LOCAL newspapers are a vital part of communities the length and breadth of Britain.

Here in Worcester, local newspapers have recorded the fine detail of life in and around the city for more than 300 years.

The city is home to Berrow’s Worcester Journal, the oldest newspaper in the world – first published in 1690 and still going strong today.

The newspaper I have the privilege of editing, the Journal’s sister daily title the Worcester News, has been around for more than a century.

The coverage provided by the Worcester News – and hundreds of other local daily and weekly newspapers across the UK – is more comprehensive than that provided by any other part of the media.

That is not a criticism of television or radio. Broadcasters even on local stations tend to cover larger areas than local newspapers and inevitably (and quite rightly) they will concentrate on the bigger stories from that area.

Our pages are full of information specific to our main circulation areas in south Worcestershire – at least 100 items of news and sport every day for six days every week – and you simply cannot find that level of detail anywhere else.

We report every day from the courts. We report every day from council meetings at which vital decisions are made about how your money is spent. We campaign against injustice and decisions that are bad for our readers.

School fetes, parish council meetings, village cricket teams, charity nights, and a host of other events, organisations and people receive coverage in our newspaper. Without us they simply would not receive the oxygen of publicity they need.

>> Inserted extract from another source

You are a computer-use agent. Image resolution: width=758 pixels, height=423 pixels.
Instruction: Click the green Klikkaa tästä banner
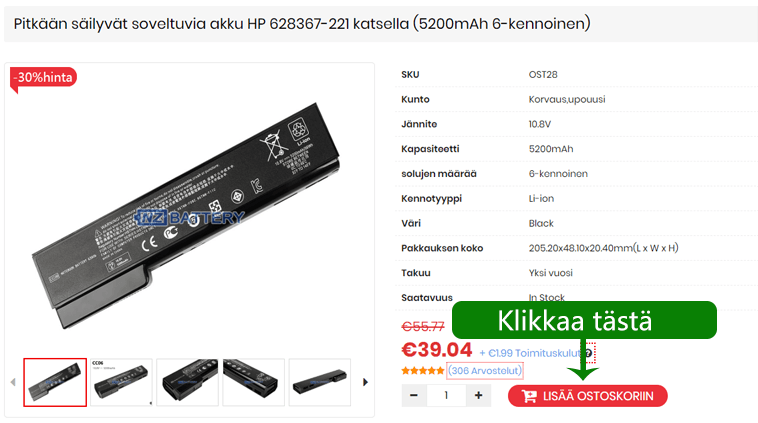(584, 320)
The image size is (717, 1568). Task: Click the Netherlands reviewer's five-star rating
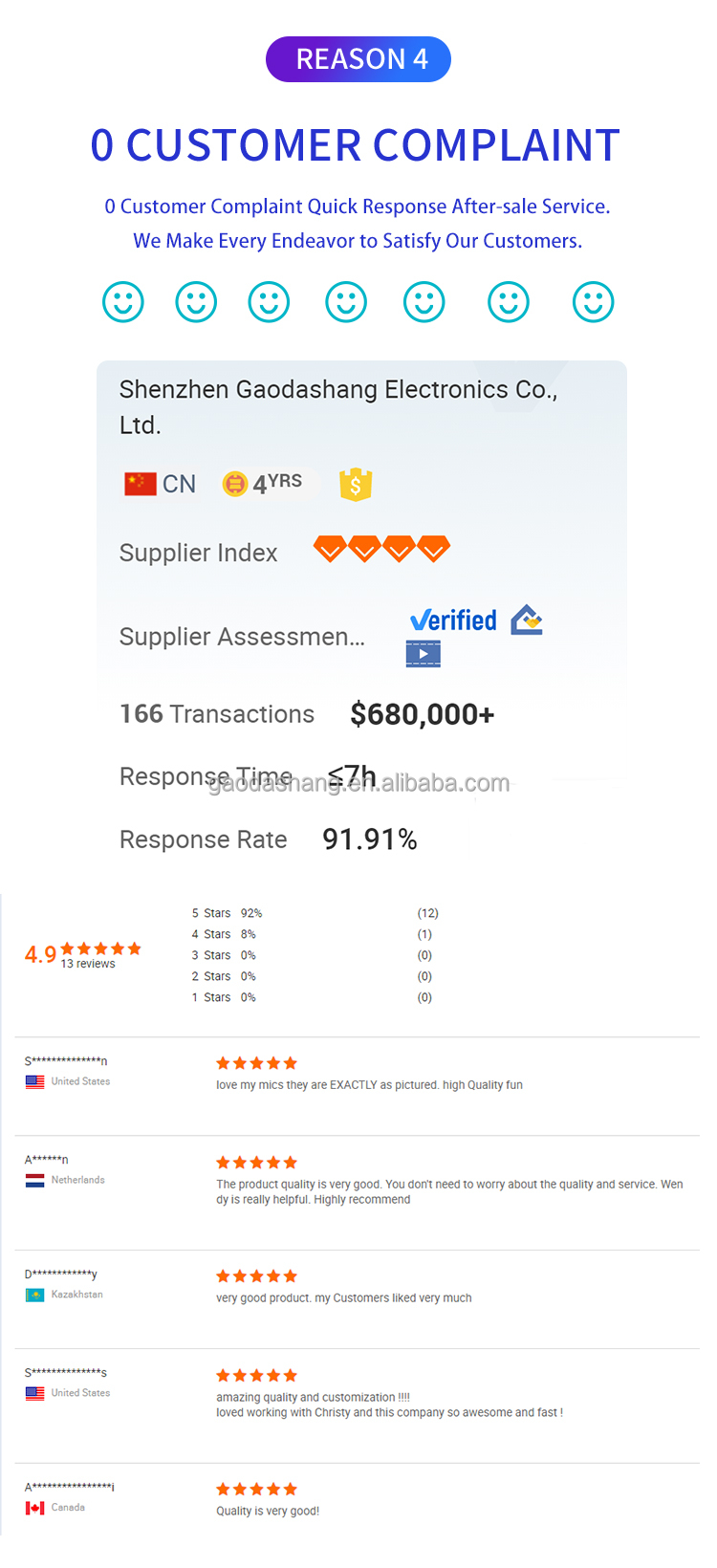click(256, 1163)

There are plenty of bad news stories around about local newspapers at the moment. Some industry “experts” are all too ready to predict the end of the local newspaper. We cannot survive, they say. People do not want to pay to read what we produce, they say. The Internet has done for us, they say.

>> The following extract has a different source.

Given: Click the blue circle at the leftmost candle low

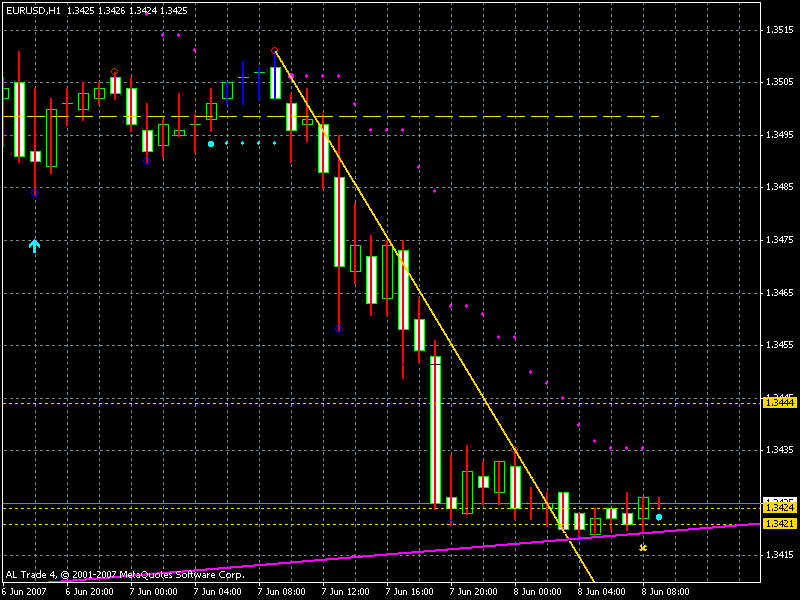Looking at the screenshot, I should [x=35, y=193].
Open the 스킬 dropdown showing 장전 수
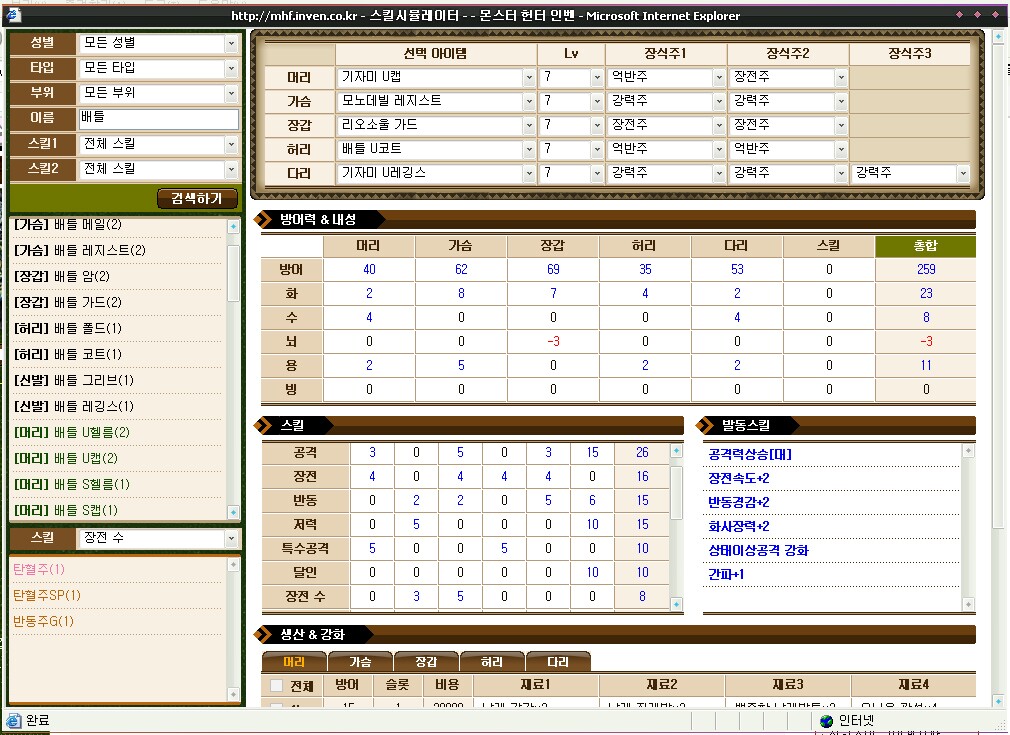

In 25 years as a local newspaper journalist I have heard all the doom mongering before.

Here is the reality. The media world is changing fast. Newspapers are changing with it rather than being left behind in the digital world.

Sales of newspapers have been falling for 50 years. But local newspapers today are about far more than just the number of copies they sell.

Add the number of people who read the print version of the Worcester News to the growing number of users of our website at worcesternews.co.uk and you get an audience figure bigger than it has been for many years.

There is still a huge demand for local news – but it needs to be delivered to readers in the ways they want it.

Some people want the traditional newspaper, others want their news on the Internet; some want to read local news on their mobile, others prefer it delivered to their e-mail inbox.

The Worcester News – along with the majority of local newspapers in the UK – provides all these methods of delivery.

The recession has hit the newspaper industry hard. There are very few businesses it has not damaged. We have seen significant downturns in advertising revenues across the industry.

Some newspapers will not survive, particularly those that are second or third in their market places.

But those that adapt to the changing needs of their readers and customers will survive and prosper.

Local newspapers have a bright future. It will be a future perhaps radically different to how we do things today, but that is the nature of our business – change is the only constant.

After all, when I began my career as a reporter I wrote my stories on a typewriter and the newspaper I worked for was printed in black and white.

What hasn’t changed is what local newspapers do best – report and support the communities they serve.

Places like Worcester would be poorer without their local newspaper.